It was a lovely day, clear skies, cold but dry and sunny with no wind. Apparently Wales was breaking barometer records with readings of 1050.5 hectopascals (hPa) recorded not far away in Mumbles, the highest reading in the UK since 1957! The perfect conditions for a winter visit to what the leaflet still refers to as one of Europe’s leading open-air museums. The business of the day was a meeting of the Rural Museums Network, so the open-air experience was sadly limited but included a walk across some of the site taking in the new Gweithdy gallery and Llys Llywelyn the medieval prince’s hall.
Woodlands, gardens, Welsh rural buildings, animals and big outdoor play area were all in evidence all contributing to the desire to return for another visit.
We were looked after by Senior Curator Gareth Beech and treated to a personal tour of two of the three new galleries that have won the site Art Fund Museum of the Year 2019.
Life is… gallery deals with the social history stories that are so well supported by the museum’s collections. As a new gallery within the refurbished St Fagans main building it was clearly doing well for museum visits and organised learning trips alike.
Gweithdy gallery is some distance away from the main building and by all accounts does suffer somewhat in terms of visitor numbers as a result. Yet it is purpose built housing the gallery, plus the site’s second café, a small craft workshop room and an outdoor space used for blacksmith courses with portable furnaces. The gallery takes a different approach to items from the same core collection, dividing its areas up into the material used to make the item, or tools used with that process. This allows an interesting breakdown within the gallery each following a separate narrative, but telling the story of rural craft industry and life in Wales.
Rural Museums Network
The main point of the day was not of course visiting the museum, but attending the Rural Museums Network Seminar hosted by Chris Copp from Staffordshire. This was one of a number of regional events being held in order to keep the network going and to engage with collections of rural life in other museums. For the ice breaker we were each encouraged to outline our worst nightmare and consign it to ‘Room 101’ – everything from duplicate collections (over twenty seed drills from Shugborough) to woodworm were gleefully discarded and it got the group thinking.
As my first encounter with the network I found the general introduction, the items on collections and contemporary issues, and the routes for further information and support a revelation. Certainly if the North West meeting at the Kendal Museum of Lakeland Life had gone ahead I would have attended that and perhaps made some more local contacts. On the other hand the discussions, the people and the venue made this trip very worthwhile.
With increased pressures on our services Lancashire County Council are being forced to consider all options and our chosen route forward involves a full collections review. Like many other services our collections date back to local authority reorganisation in the early 70s. Some pre-existing collections came to us, but the vast majority is material collected over the past fifty years.

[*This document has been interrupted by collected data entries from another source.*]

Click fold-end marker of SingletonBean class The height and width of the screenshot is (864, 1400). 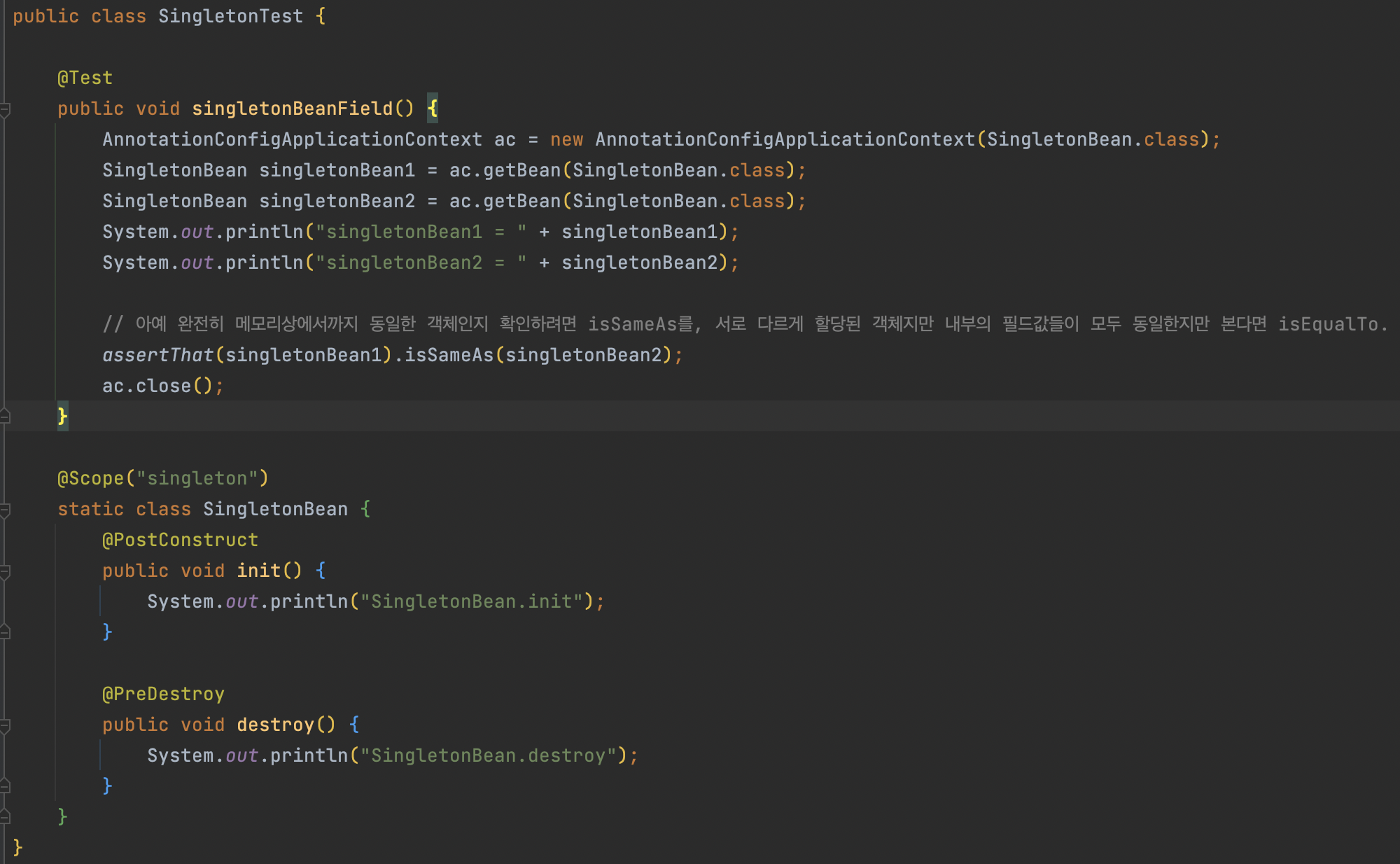pyautogui.click(x=4, y=818)
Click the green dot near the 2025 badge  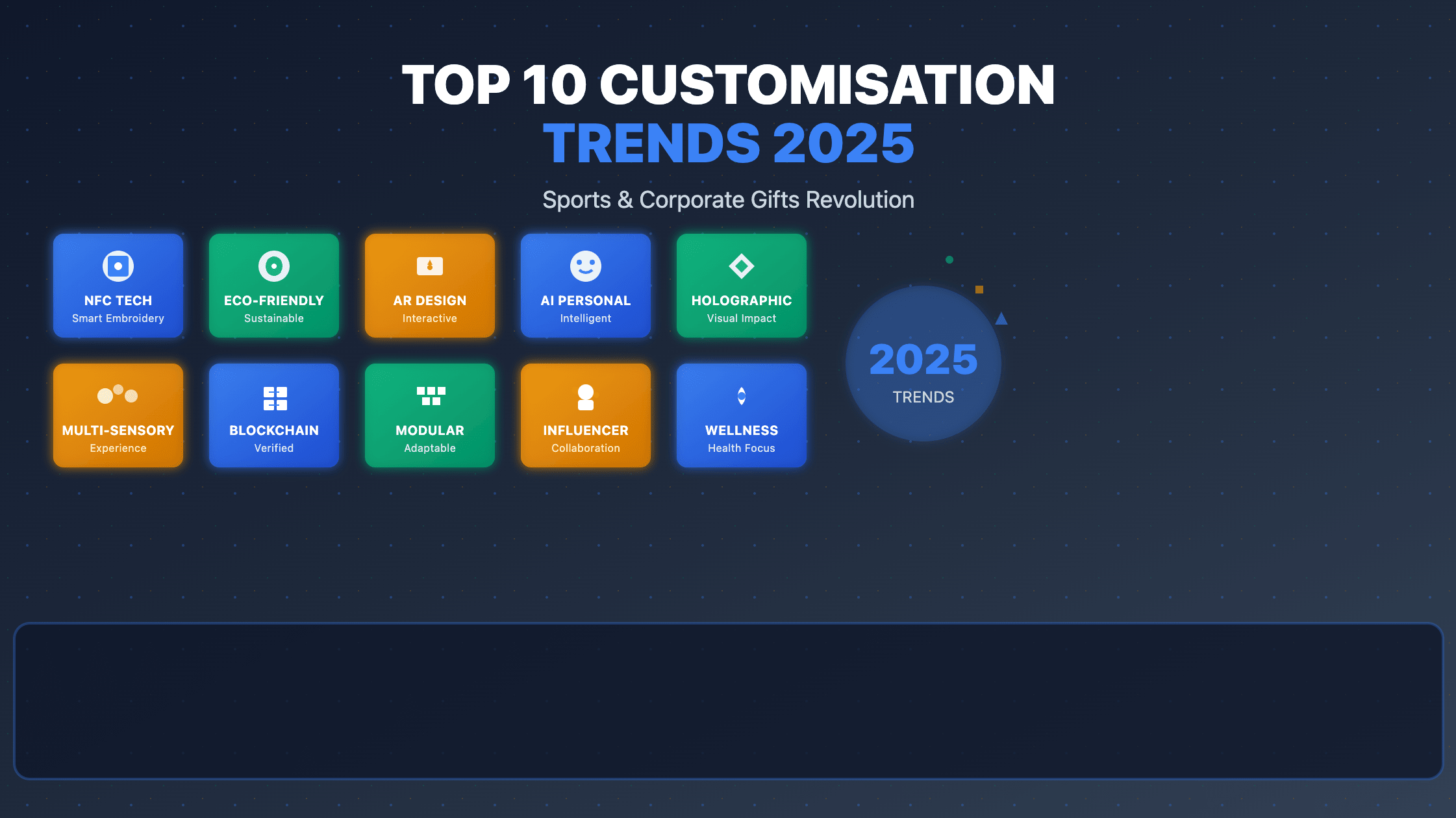[x=949, y=258]
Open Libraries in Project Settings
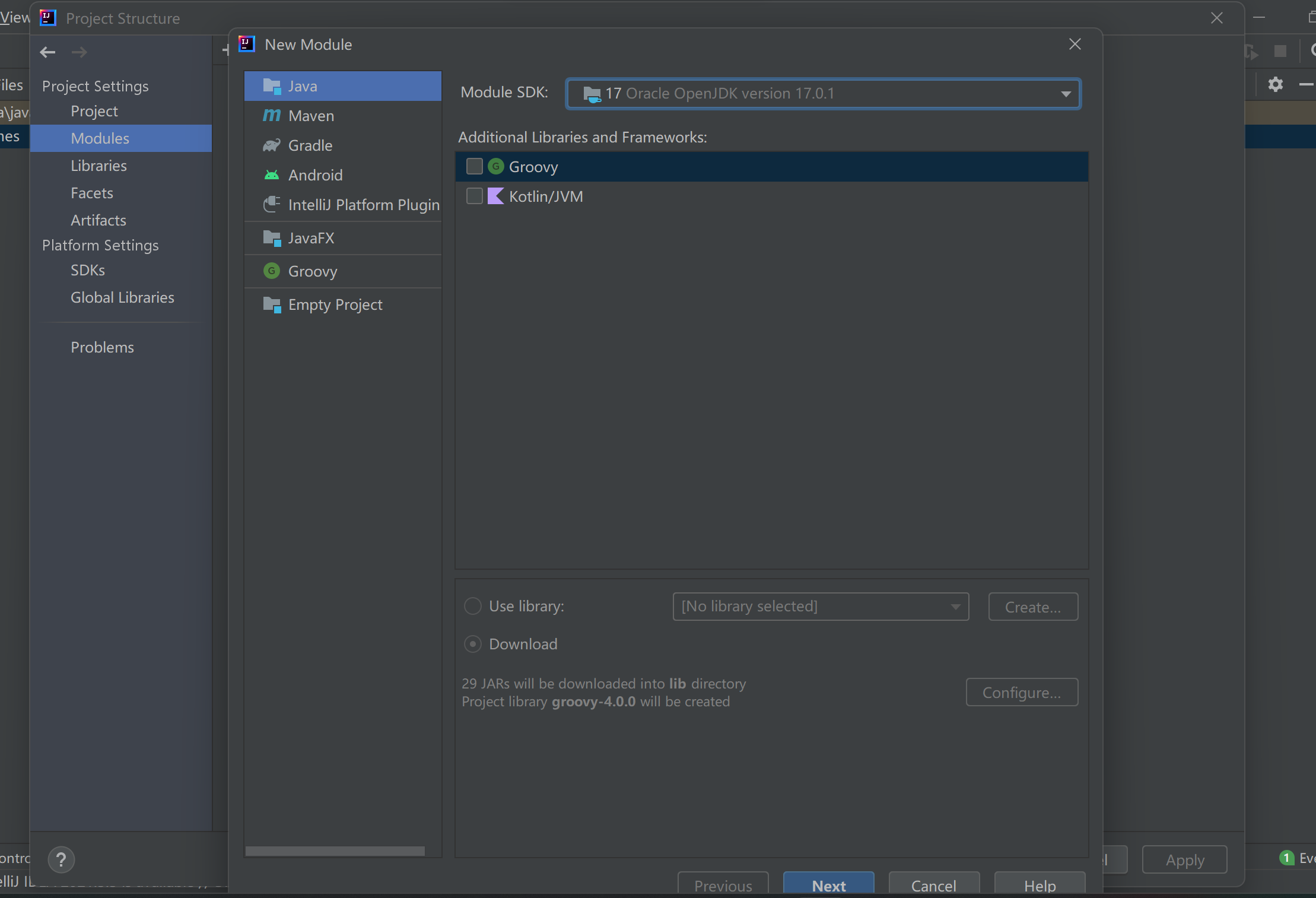 [98, 166]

Inevitably the temptation is to try to ‘save’ too much, not only of our main industries of cotton and coal, but also of farming, craft and rural life which were also a vital part of our story. National Museum Wales approach at St Fagans of collecting the buildings within which these crafts and industries flourished is out of our reach – so what to do?
In order to conduct a collections review a number of very important factors need to be present. One of which is to know and understand your collections in a wider context. Imagine my relief on discovering at the Rural Museums Network that curators across the country, including many of my predecessors in Lancashire, had been sporadically contributing to a dataset dedicated to what is referred to as the Distributed National Collection. An understanding of the existence of this alone was well worth the effort to make the trip, the tour of such an excellent and interesting venue on top of that was a bonus.
I am now hoping that back in the day job I will find help, support and information from this network. The optimism of the late 70s and 80s when it was just a matter of time before we would use all of our collections, including recreating every kind of craft workshop, evaporated long ago. Our own efforts to create a rural life museum in Lancashire failed at least thirty years ago now. As the collections review rolls towards our rural and craft industry collections, and I am considering what to do with the entire contents of a blacksmiths or brush makers workshop, twelve different but essentially similar ploughs, and the endless catalogue of agricultural hand tools, I will at least have colleagues to call on.
Philip Butler – Curator Lancashire County Council
Before finding my ideal job as Curator of Industry and Technology for Lancashire County Council Museums Service I looked after industrial collections for Derby, Nottingham, and Wigan and managed a number of museum sites. Now I look after the Designated collection of the Lancashire textile industry including Helmshore Mills and Queen Street Mill textile museums, and the wider Lancashire collection. I also advise maritime museums at Fleetwood and Lancaster and the Ribble Steam Railway in Preston.